Y es que, aunque pensable, la carencia absoluta de normas de comportamiento (el nihilismo moral con que amenazan todos los indoctrinamientos) es, en realidad, imposible. El perverso —como el escrupuloso y el desentendido, como la mafia y el crimen organizado— recurren necesariamente a códigos, escritos o no, hechos de órdenes, prohibiciones, reglas, valores, premios, castigos y consecuencias. Disponen, pues, de un determinado sistema moral. Por su parte cualquier comunidad y sociedad es impensable sin sus usos y costumbres o sin un sistema jurídico, por precario que este sea.
De ahí que la filosofía moral no haya hecho sino proponer criterios para validar éticamente las normas de comportamiento. ¿Qué nos permite adjetivar de ética una práctica o una norma social? ¿Cómo perfeccionar nuestros criterios de acción —incluidos los usos y costumbres en los que estamos culturalmente inmersos— hasta hacerlos humanizantes? ¿Qué convierte a una norma en éticamente válida? Son preguntas que han acompañado la historia de esta disciplina filosófica.1
El entusiasmo por atender este llamado, junto con la motivación que despierta naturalmente el ideal ético en un corazón sensible, lleva a no pocos a elevar el listón ético hasta perder de vista el mundo real: el de la política, la sociedad, el trabajo, los negocios, la comunidad, la familia, la intimidad, la religiosidad y la amistad. Lejos de ennoblecer la ética, la terminan exiliando.

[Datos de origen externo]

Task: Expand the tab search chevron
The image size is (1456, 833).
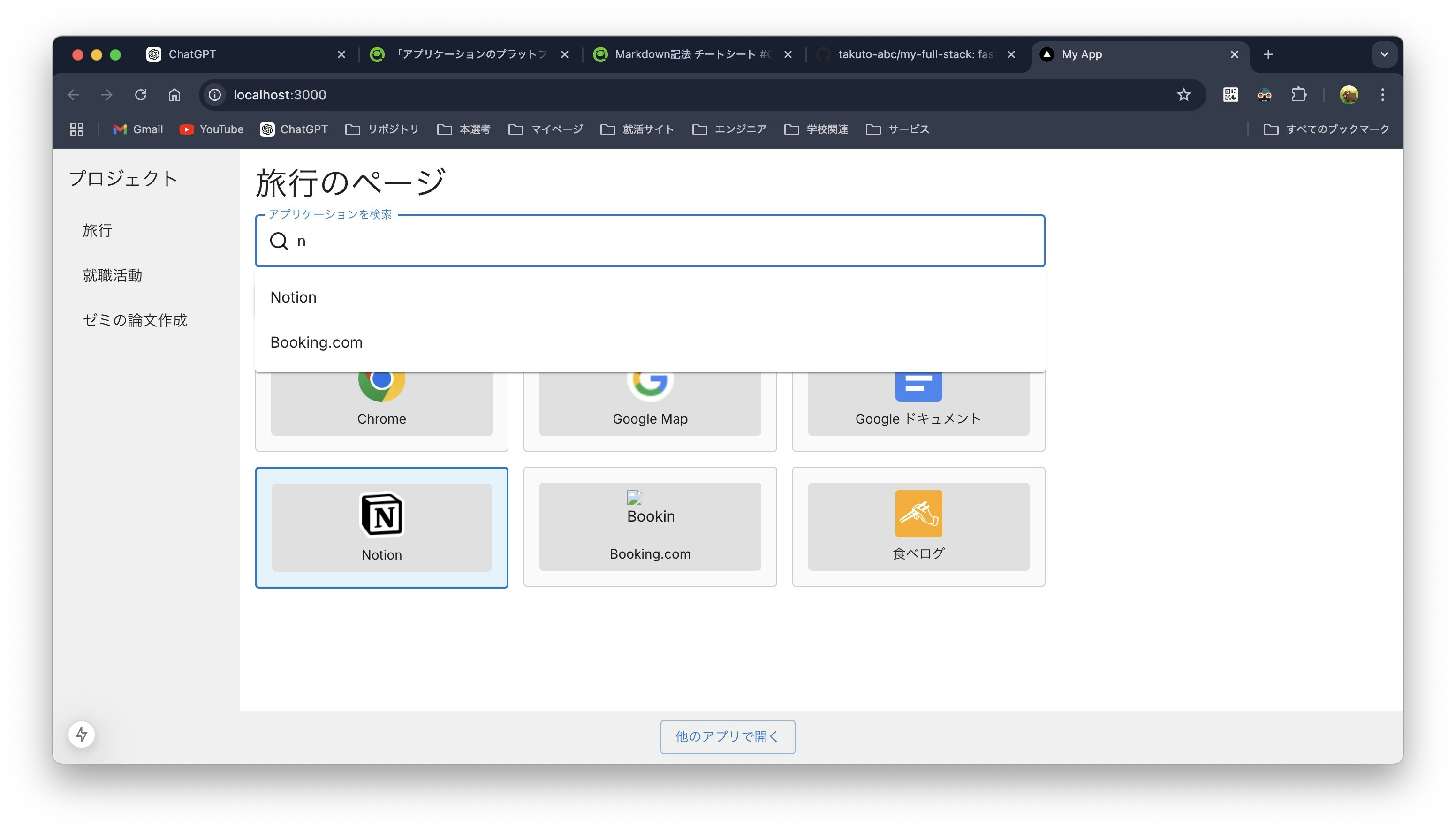Action: 1384,54
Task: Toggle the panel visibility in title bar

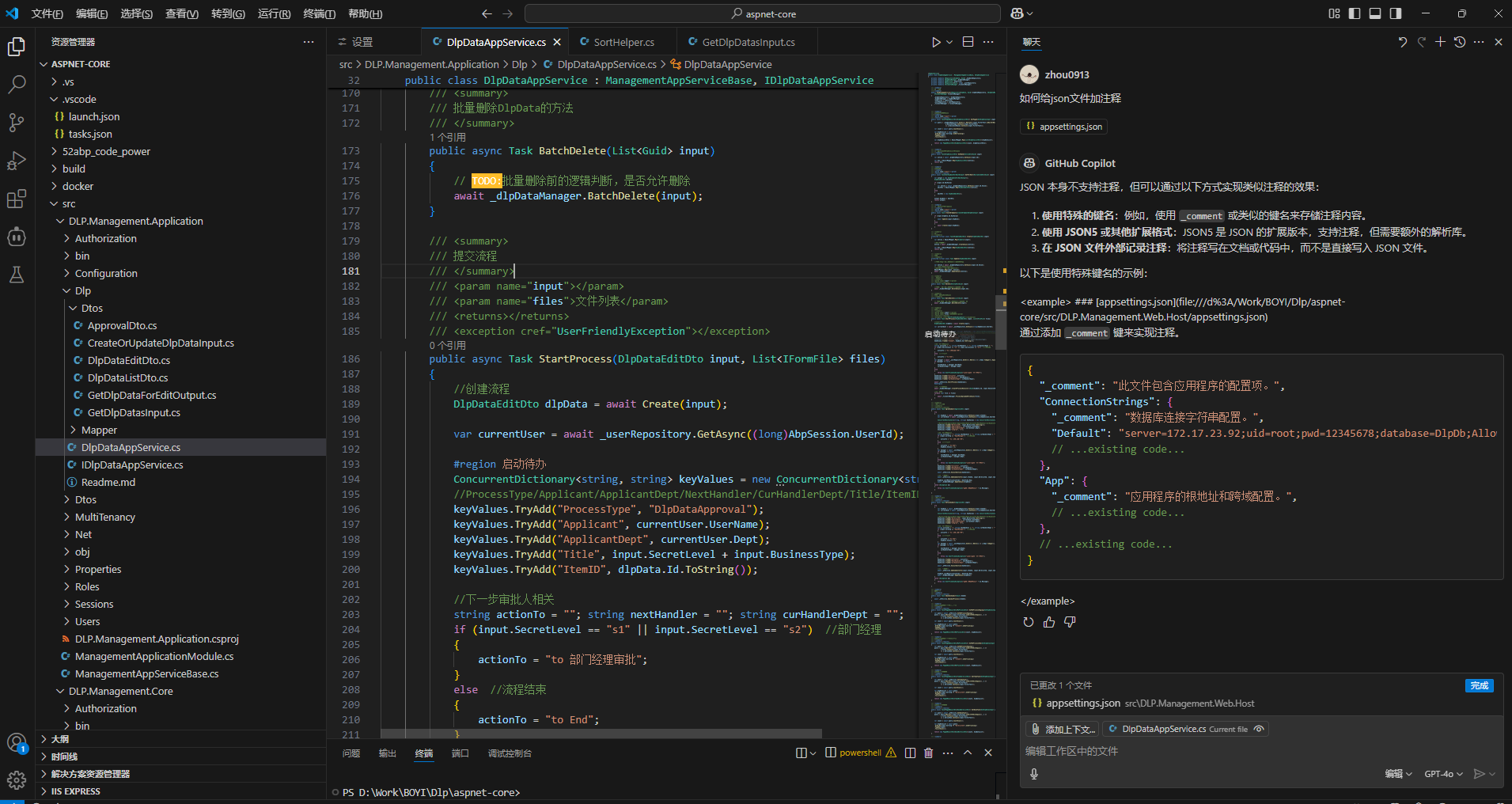Action: click(x=1374, y=13)
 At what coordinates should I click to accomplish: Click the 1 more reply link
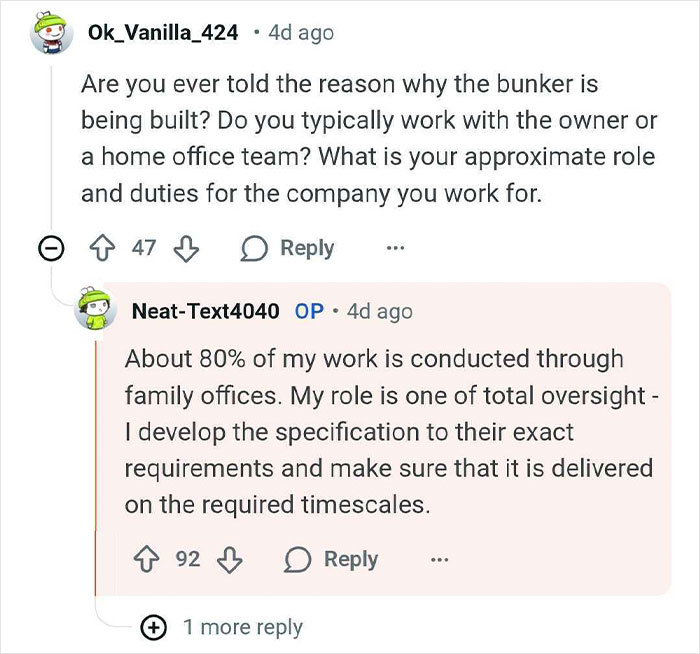coord(242,627)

No es raro escuchar en la calle vacunas —humanas, necesarias— contra este idealismo moral. Se dice por ejemplo que la política se rige por reglas autónomas, ajenas a las de la ética. Se dice algo análogo de la economía, la ciencia y la tecnología, como se dice del comercio, de la acción empresarial, incluso de los dinamismos sociales y psicológicos. En un mundo enfermo de sobreespecialización, cada disciplina aspira a regirse por criterios propios y autónomos, impermeables a los que derivan de la reflexión filosófica.2 De estos argumentos, comunes, hasta correctos, se seguiría —cito de memoria a Adela Cortina— que la ética no es de este mundo.
Es necesario repatriar la ética a nuestra cotidianidad y a nuestro horizonte vital. De ahí que el criterio de viabilidad constituya un segundo eje, igualmente importante, de la reflexión y la acción ética.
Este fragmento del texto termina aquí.